■ What the task requires: Write the records out again, unchanged.

■ Given records:
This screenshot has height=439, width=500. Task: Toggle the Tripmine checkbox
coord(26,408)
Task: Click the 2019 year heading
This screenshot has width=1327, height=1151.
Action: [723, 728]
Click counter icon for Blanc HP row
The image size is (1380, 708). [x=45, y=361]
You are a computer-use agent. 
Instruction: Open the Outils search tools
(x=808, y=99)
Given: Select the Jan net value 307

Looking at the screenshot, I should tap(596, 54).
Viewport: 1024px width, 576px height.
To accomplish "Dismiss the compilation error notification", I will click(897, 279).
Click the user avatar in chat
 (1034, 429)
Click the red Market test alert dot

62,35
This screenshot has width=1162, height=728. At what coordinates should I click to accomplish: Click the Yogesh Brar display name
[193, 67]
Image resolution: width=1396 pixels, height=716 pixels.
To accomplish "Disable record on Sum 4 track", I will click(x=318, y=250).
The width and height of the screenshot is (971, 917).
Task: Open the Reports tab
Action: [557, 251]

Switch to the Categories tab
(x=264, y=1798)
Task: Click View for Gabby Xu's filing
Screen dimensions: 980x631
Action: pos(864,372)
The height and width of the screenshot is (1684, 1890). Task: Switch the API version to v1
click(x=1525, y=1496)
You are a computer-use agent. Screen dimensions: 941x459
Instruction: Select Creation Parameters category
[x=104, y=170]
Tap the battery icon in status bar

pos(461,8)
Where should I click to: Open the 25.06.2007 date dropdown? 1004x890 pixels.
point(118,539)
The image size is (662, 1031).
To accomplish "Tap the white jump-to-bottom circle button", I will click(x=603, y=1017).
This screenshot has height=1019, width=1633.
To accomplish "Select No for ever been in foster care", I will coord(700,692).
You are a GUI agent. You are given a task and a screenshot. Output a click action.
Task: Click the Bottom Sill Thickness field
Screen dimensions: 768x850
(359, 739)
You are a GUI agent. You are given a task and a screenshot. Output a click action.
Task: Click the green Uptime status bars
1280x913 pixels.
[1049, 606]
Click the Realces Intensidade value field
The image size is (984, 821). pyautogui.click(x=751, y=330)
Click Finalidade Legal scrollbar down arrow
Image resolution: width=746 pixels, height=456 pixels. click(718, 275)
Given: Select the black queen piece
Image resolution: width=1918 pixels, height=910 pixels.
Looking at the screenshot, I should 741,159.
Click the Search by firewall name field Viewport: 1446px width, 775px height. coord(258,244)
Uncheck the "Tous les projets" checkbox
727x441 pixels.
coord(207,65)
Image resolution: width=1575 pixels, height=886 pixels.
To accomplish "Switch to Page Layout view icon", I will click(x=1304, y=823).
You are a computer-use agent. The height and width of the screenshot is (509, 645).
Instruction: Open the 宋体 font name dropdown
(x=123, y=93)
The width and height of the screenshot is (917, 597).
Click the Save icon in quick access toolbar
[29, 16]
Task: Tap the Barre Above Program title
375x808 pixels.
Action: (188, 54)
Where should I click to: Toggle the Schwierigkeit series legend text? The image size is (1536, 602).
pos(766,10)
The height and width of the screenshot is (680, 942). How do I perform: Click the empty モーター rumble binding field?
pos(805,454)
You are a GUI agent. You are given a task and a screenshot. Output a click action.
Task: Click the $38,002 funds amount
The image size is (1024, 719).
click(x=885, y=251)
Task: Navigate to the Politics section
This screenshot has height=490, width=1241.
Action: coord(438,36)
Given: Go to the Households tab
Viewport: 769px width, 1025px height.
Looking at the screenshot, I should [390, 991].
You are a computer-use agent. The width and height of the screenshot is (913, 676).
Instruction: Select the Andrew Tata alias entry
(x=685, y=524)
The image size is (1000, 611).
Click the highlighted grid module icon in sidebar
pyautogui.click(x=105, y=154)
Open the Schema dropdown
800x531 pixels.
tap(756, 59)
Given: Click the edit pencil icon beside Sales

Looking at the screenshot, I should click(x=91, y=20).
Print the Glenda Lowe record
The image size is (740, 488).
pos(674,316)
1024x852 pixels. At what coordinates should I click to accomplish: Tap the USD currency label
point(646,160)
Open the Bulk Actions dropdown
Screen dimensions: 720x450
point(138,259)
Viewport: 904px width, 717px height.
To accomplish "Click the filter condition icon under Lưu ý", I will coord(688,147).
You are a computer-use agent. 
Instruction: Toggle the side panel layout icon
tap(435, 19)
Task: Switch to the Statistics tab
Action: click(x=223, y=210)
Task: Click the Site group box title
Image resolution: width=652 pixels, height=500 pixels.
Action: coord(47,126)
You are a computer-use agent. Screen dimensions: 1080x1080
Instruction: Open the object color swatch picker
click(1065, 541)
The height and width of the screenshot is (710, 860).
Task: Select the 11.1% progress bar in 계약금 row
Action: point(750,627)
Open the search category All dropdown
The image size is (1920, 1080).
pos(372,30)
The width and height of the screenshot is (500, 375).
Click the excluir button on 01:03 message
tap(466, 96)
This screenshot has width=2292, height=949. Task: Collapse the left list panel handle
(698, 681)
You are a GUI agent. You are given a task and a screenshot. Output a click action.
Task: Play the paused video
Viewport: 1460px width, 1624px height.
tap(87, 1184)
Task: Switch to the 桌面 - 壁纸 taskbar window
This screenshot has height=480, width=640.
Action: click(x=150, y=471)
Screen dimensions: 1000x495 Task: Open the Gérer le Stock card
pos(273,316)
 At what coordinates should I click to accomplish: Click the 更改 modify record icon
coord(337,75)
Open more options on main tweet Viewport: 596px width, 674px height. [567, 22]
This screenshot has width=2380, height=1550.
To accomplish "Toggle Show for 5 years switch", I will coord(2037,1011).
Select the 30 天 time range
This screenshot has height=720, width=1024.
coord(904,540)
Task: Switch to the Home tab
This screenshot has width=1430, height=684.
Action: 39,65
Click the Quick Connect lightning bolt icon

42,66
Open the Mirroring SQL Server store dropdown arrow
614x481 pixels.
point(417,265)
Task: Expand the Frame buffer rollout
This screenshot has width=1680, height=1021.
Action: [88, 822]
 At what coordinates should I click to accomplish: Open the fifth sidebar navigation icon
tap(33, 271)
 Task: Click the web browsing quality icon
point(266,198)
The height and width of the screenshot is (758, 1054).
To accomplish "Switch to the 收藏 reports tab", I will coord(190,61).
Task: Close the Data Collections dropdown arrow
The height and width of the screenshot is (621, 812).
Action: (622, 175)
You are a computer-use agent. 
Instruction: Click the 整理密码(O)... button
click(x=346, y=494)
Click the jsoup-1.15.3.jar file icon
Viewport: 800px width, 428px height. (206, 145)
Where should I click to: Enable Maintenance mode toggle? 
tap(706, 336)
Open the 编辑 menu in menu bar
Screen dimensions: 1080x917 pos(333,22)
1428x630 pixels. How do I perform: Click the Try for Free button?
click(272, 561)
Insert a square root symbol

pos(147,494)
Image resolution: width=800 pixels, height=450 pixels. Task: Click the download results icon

■ Written answer:
This screenshot has height=439, width=500. Task: Toggle the Tripmine checkbox
coord(26,408)
Task: Click the 2019 year heading
This screenshot has width=1327, height=1151.
Action: [723, 728]
Click counter icon for Blanc HP row
The image size is (1380, 708). [x=45, y=361]
You are a computer-use agent. 
Instruction: Open the Outils search tools
(x=808, y=99)
Given: Select the Jan net value 307

Looking at the screenshot, I should tap(596, 54).
Viewport: 1024px width, 576px height.
To accomplish "Dismiss the compilation error notification", I will click(897, 279).
Click the user avatar in chat
 (1034, 429)
Click the red Market test alert dot

62,35
This screenshot has width=1162, height=728. At what coordinates should I click to accomplish: Click the Yogesh Brar display name
[193, 67]
Image resolution: width=1396 pixels, height=716 pixels.
To accomplish "Disable record on Sum 4 track", I will click(x=318, y=250).
The width and height of the screenshot is (971, 917).
Task: Open the Reports tab
Action: [557, 251]

Switch to the Categories tab
(x=264, y=1798)
Task: Click View for Gabby Xu's filing
Screen dimensions: 980x631
Action: pos(864,372)
The height and width of the screenshot is (1684, 1890). Task: Switch the API version to v1
click(x=1525, y=1496)
You are a computer-use agent. Screen dimensions: 941x459
Instruction: Select Creation Parameters category
[x=104, y=170]
Tap the battery icon in status bar

pos(461,8)
Where should I click to: Open the 25.06.2007 date dropdown? 1004x890 pixels.
point(118,539)
The image size is (662, 1031).
To accomplish "Tap the white jump-to-bottom circle button", I will click(x=603, y=1017).
This screenshot has height=1019, width=1633.
To accomplish "Select No for ever been in foster care", I will coord(700,692).
You are a GUI agent. You are given a task and a screenshot. Output a click action.
Task: Click the Bottom Sill Thickness field
Screen dimensions: 768x850
(359, 739)
You are a GUI agent. You are given a task and a screenshot. Output a click action.
Task: Click the green Uptime status bars
1280x913 pixels.
[1049, 606]
Click the Realces Intensidade value field
The image size is (984, 821). pyautogui.click(x=751, y=330)
Click Finalidade Legal scrollbar down arrow
Image resolution: width=746 pixels, height=456 pixels. click(718, 275)
Given: Select the black queen piece
Image resolution: width=1918 pixels, height=910 pixels.
Looking at the screenshot, I should 741,159.
Click the Search by firewall name field Viewport: 1446px width, 775px height. coord(258,244)
Uncheck the "Tous les projets" checkbox
727x441 pixels.
coord(207,65)
Image resolution: width=1575 pixels, height=886 pixels.
To accomplish "Switch to Page Layout view icon", I will click(x=1304, y=823).
You are a computer-use agent. The height and width of the screenshot is (509, 645).
Instruction: Open the 宋体 font name dropdown
(x=123, y=93)
The width and height of the screenshot is (917, 597).
Click the Save icon in quick access toolbar
[29, 16]
Task: Tap the Barre Above Program title
375x808 pixels.
Action: (188, 54)
Where should I click to: Toggle the Schwierigkeit series legend text? The image size is (1536, 602).
pos(766,10)
The height and width of the screenshot is (680, 942). How do I perform: Click the empty モーター rumble binding field?
pos(805,454)
You are a GUI agent. You are given a task and a screenshot. Output a click action.
Task: Click the $38,002 funds amount
The image size is (1024, 719).
click(x=885, y=251)
Task: Navigate to the Politics section
This screenshot has height=490, width=1241.
Action: coord(438,36)
Given: Go to the Households tab
Viewport: 769px width, 1025px height.
Looking at the screenshot, I should [390, 991].
You are a computer-use agent. The width and height of the screenshot is (913, 676).
Instruction: Select the Andrew Tata alias entry
(x=685, y=524)
The image size is (1000, 611).
Click the highlighted grid module icon in sidebar
pyautogui.click(x=105, y=154)
Open the Schema dropdown
800x531 pixels.
tap(756, 59)
Given: Click the edit pencil icon beside Sales

Looking at the screenshot, I should click(x=91, y=20).
Print the Glenda Lowe record
The image size is (740, 488).
pos(674,316)
1024x852 pixels. At what coordinates should I click to accomplish: Tap the USD currency label
point(646,160)
Open the Bulk Actions dropdown
Screen dimensions: 720x450
point(138,259)
Viewport: 904px width, 717px height.
To accomplish "Click the filter condition icon under Lưu ý", I will coord(688,147).
You are a computer-use agent. 
Instruction: Toggle the side panel layout icon
tap(435, 19)
Task: Switch to the Statistics tab
Action: click(x=223, y=210)
Task: Click the Site group box title
Image resolution: width=652 pixels, height=500 pixels.
Action: coord(47,126)
You are a computer-use agent. Screen dimensions: 1080x1080
Instruction: Open the object color swatch picker
click(1065, 541)
The height and width of the screenshot is (710, 860).
Task: Select the 11.1% progress bar in 계약금 row
Action: point(750,627)
Open the search category All dropdown
The image size is (1920, 1080).
pos(372,30)
The width and height of the screenshot is (500, 375).
Click the excluir button on 01:03 message
tap(466, 96)
This screenshot has width=2292, height=949. Task: Collapse the left list panel handle
(698, 681)
You are a GUI agent. You are given a task and a screenshot. Output a click action.
Task: Play the paused video
Viewport: 1460px width, 1624px height.
tap(87, 1184)
Task: Switch to the 桌面 - 壁纸 taskbar window
This screenshot has height=480, width=640.
Action: click(x=150, y=471)
Screen dimensions: 1000x495 Task: Open the Gérer le Stock card
pos(273,316)
 At what coordinates should I click to accomplish: Click the 更改 modify record icon
coord(337,75)
Open more options on main tweet Viewport: 596px width, 674px height. [567, 22]
This screenshot has width=2380, height=1550.
To accomplish "Toggle Show for 5 years switch", I will coord(2037,1011).
Select the 30 天 time range
This screenshot has height=720, width=1024.
coord(904,540)
Task: Switch to the Home tab
This screenshot has width=1430, height=684.
Action: 39,65
Click the Quick Connect lightning bolt icon

42,66
Open the Mirroring SQL Server store dropdown arrow
614x481 pixels.
point(417,265)
Task: Expand the Frame buffer rollout
This screenshot has width=1680, height=1021.
Action: [88, 822]
 At what coordinates should I click to accomplish: Open the fifth sidebar navigation icon
tap(33, 271)
 Task: Click the web browsing quality icon
point(266,198)
The height and width of the screenshot is (758, 1054).
To accomplish "Switch to the 收藏 reports tab", I will coord(190,61).
Task: Close the Data Collections dropdown arrow
The height and width of the screenshot is (621, 812).
Action: (622, 175)
You are a computer-use agent. 
Instruction: Click the 整理密码(O)... button
click(x=346, y=494)
Click the jsoup-1.15.3.jar file icon
Viewport: 800px width, 428px height. (206, 145)
Where should I click to: Enable Maintenance mode toggle? 
tap(706, 336)
Open the 编辑 menu in menu bar
Screen dimensions: 1080x917 pos(333,22)
1428x630 pixels. How do I perform: Click the Try for Free button?
click(272, 561)
Insert a square root symbol

pos(147,494)
Image resolution: width=800 pixels, height=450 pixels. Task: Click the download results icon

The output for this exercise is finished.